(Collected data)
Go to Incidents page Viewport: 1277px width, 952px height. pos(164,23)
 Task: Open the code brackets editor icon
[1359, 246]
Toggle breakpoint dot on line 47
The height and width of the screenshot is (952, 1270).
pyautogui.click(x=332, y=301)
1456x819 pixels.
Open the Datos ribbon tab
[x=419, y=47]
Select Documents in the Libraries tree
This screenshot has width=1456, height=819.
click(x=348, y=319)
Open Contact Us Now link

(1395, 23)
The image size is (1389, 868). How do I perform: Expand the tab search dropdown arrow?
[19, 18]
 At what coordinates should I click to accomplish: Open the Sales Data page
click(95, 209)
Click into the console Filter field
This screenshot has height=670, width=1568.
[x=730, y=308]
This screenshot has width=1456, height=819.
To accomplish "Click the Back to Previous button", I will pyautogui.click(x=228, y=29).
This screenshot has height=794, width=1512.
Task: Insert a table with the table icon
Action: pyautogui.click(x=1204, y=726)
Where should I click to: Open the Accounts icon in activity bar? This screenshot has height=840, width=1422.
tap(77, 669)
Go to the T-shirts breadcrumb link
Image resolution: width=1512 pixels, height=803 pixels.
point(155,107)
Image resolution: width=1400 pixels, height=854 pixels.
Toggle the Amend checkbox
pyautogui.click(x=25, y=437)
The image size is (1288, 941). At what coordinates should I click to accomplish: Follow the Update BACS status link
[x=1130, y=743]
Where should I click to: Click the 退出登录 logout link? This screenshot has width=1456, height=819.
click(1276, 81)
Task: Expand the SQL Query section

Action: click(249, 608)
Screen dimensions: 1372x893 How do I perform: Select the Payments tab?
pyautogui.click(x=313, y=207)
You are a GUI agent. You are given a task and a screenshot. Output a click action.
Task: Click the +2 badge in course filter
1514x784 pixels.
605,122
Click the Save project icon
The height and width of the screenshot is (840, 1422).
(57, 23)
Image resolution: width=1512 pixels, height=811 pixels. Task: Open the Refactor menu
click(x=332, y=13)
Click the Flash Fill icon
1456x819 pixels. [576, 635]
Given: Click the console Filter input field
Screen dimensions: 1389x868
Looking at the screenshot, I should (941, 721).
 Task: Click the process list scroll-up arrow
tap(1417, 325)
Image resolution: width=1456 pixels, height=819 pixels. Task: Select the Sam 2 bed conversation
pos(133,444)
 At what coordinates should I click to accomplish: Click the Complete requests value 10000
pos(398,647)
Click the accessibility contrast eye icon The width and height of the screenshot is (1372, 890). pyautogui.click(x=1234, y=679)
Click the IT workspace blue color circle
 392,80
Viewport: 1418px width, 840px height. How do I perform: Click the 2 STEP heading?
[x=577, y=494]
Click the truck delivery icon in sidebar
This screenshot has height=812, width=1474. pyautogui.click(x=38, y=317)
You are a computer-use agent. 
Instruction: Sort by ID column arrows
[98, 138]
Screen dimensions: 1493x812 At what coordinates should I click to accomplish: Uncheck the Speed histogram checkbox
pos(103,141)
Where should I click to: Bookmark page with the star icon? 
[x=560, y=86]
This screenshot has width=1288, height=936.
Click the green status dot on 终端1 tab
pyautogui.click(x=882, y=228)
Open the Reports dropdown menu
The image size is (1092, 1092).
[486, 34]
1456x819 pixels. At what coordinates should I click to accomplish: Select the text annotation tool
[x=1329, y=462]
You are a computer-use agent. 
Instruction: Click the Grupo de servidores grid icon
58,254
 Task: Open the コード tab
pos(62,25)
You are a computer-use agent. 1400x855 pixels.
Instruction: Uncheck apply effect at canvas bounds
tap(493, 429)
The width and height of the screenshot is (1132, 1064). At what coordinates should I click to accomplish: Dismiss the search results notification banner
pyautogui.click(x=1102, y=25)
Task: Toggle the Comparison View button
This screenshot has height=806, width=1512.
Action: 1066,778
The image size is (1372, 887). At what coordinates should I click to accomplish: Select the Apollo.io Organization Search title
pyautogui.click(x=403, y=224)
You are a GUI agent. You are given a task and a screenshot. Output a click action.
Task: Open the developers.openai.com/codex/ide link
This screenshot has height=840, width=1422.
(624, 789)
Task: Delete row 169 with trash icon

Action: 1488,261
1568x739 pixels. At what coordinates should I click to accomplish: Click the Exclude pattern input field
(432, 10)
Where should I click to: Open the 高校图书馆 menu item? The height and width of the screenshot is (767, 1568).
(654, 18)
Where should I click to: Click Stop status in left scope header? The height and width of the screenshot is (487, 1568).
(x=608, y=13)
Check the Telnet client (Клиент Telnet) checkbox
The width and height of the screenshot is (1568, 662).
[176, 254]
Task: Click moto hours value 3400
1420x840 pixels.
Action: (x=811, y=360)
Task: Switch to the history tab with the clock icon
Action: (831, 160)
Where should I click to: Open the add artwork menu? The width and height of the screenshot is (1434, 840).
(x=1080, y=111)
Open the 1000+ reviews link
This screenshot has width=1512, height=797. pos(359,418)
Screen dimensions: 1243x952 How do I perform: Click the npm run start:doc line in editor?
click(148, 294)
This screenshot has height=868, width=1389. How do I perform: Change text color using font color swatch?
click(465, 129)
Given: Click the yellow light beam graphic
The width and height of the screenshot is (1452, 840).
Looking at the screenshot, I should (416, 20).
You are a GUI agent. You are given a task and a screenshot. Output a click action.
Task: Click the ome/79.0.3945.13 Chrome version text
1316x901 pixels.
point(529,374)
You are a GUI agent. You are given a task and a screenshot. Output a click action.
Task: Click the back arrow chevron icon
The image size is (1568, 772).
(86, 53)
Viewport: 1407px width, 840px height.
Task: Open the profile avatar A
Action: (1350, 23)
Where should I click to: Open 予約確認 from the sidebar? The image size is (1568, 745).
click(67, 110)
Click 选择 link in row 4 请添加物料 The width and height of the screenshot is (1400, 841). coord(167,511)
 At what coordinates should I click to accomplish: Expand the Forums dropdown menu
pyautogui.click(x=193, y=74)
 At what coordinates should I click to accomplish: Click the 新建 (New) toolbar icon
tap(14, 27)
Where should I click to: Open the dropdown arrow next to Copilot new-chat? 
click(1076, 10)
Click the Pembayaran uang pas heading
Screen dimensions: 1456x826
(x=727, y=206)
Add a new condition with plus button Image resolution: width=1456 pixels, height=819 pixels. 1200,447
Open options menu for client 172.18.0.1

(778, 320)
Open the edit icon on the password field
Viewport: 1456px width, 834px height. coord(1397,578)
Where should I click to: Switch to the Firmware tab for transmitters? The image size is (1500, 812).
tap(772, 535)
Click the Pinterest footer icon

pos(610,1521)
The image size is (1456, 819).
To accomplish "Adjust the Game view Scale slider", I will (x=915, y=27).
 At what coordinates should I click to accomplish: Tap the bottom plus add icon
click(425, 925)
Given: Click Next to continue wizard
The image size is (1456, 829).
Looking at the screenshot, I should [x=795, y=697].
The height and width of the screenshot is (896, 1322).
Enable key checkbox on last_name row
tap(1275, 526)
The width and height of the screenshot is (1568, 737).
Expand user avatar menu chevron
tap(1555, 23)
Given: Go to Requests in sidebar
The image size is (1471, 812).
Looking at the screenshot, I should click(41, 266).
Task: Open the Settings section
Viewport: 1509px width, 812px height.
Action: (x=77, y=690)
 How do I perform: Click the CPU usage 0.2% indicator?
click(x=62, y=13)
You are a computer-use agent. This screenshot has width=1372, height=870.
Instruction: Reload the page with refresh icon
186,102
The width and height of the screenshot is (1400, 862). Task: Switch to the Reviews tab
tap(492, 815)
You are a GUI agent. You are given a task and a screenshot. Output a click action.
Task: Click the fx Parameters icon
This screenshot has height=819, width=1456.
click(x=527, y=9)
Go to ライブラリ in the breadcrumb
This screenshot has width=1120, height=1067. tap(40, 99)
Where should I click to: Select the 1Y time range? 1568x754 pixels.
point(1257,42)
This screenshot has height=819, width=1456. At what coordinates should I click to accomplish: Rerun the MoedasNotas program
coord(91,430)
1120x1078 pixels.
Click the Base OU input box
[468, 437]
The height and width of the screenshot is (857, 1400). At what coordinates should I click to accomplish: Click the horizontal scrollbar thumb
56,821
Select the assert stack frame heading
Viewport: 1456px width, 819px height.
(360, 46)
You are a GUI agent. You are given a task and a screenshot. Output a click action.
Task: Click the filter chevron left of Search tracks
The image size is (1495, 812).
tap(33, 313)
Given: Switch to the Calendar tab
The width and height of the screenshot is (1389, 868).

### Task statement
From the records above, copy each line where the word "console" can be found.

### Written reply
Click into the console Filter field
Given: Click the console Filter input field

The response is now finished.